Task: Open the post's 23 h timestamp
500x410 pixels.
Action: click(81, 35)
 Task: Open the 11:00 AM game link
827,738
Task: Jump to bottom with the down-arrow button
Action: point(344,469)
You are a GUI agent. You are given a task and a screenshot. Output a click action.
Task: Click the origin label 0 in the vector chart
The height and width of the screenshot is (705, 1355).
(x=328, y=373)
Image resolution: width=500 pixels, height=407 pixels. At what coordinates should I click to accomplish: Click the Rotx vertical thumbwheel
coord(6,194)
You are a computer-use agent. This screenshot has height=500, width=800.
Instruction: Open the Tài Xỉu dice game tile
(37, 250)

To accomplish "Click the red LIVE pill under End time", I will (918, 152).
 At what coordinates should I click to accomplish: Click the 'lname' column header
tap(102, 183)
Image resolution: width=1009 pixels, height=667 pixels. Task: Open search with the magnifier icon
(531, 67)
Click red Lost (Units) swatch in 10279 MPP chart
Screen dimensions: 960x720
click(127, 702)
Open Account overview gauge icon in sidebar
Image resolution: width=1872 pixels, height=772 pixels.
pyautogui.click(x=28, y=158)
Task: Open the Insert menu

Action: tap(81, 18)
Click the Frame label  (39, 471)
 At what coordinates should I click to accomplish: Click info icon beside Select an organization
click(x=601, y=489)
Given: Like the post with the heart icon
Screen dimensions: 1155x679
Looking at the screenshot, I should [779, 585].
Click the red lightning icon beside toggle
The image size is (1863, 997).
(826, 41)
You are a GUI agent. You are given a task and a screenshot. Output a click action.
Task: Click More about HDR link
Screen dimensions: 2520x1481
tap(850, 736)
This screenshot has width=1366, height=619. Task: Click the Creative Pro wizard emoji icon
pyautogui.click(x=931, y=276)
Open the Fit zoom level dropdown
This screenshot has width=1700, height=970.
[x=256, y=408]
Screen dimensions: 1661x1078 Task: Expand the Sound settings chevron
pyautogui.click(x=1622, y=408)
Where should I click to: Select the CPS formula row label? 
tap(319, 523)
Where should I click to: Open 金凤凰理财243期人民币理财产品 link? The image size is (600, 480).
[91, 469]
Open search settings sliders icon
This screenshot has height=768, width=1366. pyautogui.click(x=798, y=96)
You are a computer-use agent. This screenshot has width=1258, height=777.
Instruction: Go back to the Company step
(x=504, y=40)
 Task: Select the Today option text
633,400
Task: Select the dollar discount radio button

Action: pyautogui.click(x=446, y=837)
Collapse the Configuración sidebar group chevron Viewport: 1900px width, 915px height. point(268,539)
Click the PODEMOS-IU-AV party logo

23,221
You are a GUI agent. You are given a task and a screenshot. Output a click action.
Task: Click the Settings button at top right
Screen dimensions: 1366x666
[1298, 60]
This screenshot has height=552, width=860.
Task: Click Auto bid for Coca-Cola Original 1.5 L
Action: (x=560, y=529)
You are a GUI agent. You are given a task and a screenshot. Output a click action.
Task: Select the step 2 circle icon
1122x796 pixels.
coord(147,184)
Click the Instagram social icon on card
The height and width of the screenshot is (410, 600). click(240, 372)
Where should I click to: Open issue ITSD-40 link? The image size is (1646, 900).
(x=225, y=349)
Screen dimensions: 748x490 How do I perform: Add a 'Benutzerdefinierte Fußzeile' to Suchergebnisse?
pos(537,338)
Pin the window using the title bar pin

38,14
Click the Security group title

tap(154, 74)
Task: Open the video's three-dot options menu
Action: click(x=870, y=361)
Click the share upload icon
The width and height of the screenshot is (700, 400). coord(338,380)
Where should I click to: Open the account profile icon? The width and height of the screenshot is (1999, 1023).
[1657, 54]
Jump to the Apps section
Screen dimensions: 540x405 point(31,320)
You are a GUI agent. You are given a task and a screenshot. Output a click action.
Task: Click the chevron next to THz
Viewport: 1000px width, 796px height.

Action item:
Copy out the full listing, exactly as it stands.

Written answer:
Task: Open the post's 23 h timestamp
500x410 pixels.
Action: click(81, 35)
 Task: Open the 11:00 AM game link
827,738
Task: Jump to bottom with the down-arrow button
Action: point(344,469)
You are a GUI agent. You are given a task and a screenshot. Output a click action.
Task: Click the origin label 0 in the vector chart
The height and width of the screenshot is (705, 1355).
(x=328, y=373)
Image resolution: width=500 pixels, height=407 pixels. At what coordinates should I click to accomplish: Click the Rotx vertical thumbwheel
coord(6,194)
You are a computer-use agent. This screenshot has height=500, width=800.
Instruction: Open the Tài Xỉu dice game tile
(37, 250)

To accomplish "Click the red LIVE pill under End time", I will (918, 152).
 At what coordinates should I click to accomplish: Click the 'lname' column header
tap(102, 183)
Image resolution: width=1009 pixels, height=667 pixels. Task: Open search with the magnifier icon
(531, 67)
Click red Lost (Units) swatch in 10279 MPP chart
Screen dimensions: 960x720
click(127, 702)
Open Account overview gauge icon in sidebar
Image resolution: width=1872 pixels, height=772 pixels.
pyautogui.click(x=28, y=158)
Task: Open the Insert menu

Action: tap(81, 18)
Click the Frame label  (39, 471)
 At what coordinates should I click to accomplish: Click info icon beside Select an organization
click(x=601, y=489)
Given: Like the post with the heart icon
Screen dimensions: 1155x679
Looking at the screenshot, I should [779, 585].
Click the red lightning icon beside toggle
The image size is (1863, 997).
(826, 41)
You are a GUI agent. You are given a task and a screenshot. Output a click action.
Task: Click More about HDR link
Screen dimensions: 2520x1481
tap(850, 736)
This screenshot has width=1366, height=619. Task: Click the Creative Pro wizard emoji icon
pyautogui.click(x=931, y=276)
Open the Fit zoom level dropdown
This screenshot has width=1700, height=970.
[x=256, y=408]
Screen dimensions: 1661x1078 Task: Expand the Sound settings chevron
pyautogui.click(x=1622, y=408)
Where should I click to: Select the CPS formula row label? 
tap(319, 523)
Where should I click to: Open 金凤凰理财243期人民币理财产品 link? The image size is (600, 480).
[91, 469]
Open search settings sliders icon
This screenshot has height=768, width=1366. pyautogui.click(x=798, y=96)
You are a computer-use agent. This screenshot has width=1258, height=777.
Instruction: Go back to the Company step
(x=504, y=40)
 Task: Select the Today option text
633,400
Task: Select the dollar discount radio button

Action: pyautogui.click(x=446, y=837)
Collapse the Configuración sidebar group chevron Viewport: 1900px width, 915px height. point(268,539)
Click the PODEMOS-IU-AV party logo

23,221
You are a GUI agent. You are given a task and a screenshot. Output a click action.
Task: Click the Settings button at top right
Screen dimensions: 1366x666
[1298, 60]
This screenshot has height=552, width=860.
Task: Click Auto bid for Coca-Cola Original 1.5 L
Action: (x=560, y=529)
You are a GUI agent. You are given a task and a screenshot. Output a click action.
Task: Select the step 2 circle icon
1122x796 pixels.
coord(147,184)
Click the Instagram social icon on card
The height and width of the screenshot is (410, 600). click(240, 372)
Where should I click to: Open issue ITSD-40 link? The image size is (1646, 900).
(x=225, y=349)
Screen dimensions: 748x490 How do I perform: Add a 'Benutzerdefinierte Fußzeile' to Suchergebnisse?
pos(537,338)
Pin the window using the title bar pin

38,14
Click the Security group title

tap(154, 74)
Task: Open the video's three-dot options menu
Action: click(x=870, y=361)
Click the share upload icon
The width and height of the screenshot is (700, 400). coord(338,380)
Where should I click to: Open the account profile icon? The width and height of the screenshot is (1999, 1023).
[1657, 54]
Jump to the Apps section
Screen dimensions: 540x405 point(31,320)
You are a GUI agent. You are given a task and a screenshot. Output a click action.
Task: Click the chevron next to THz
Viewport: 1000px width, 796px height.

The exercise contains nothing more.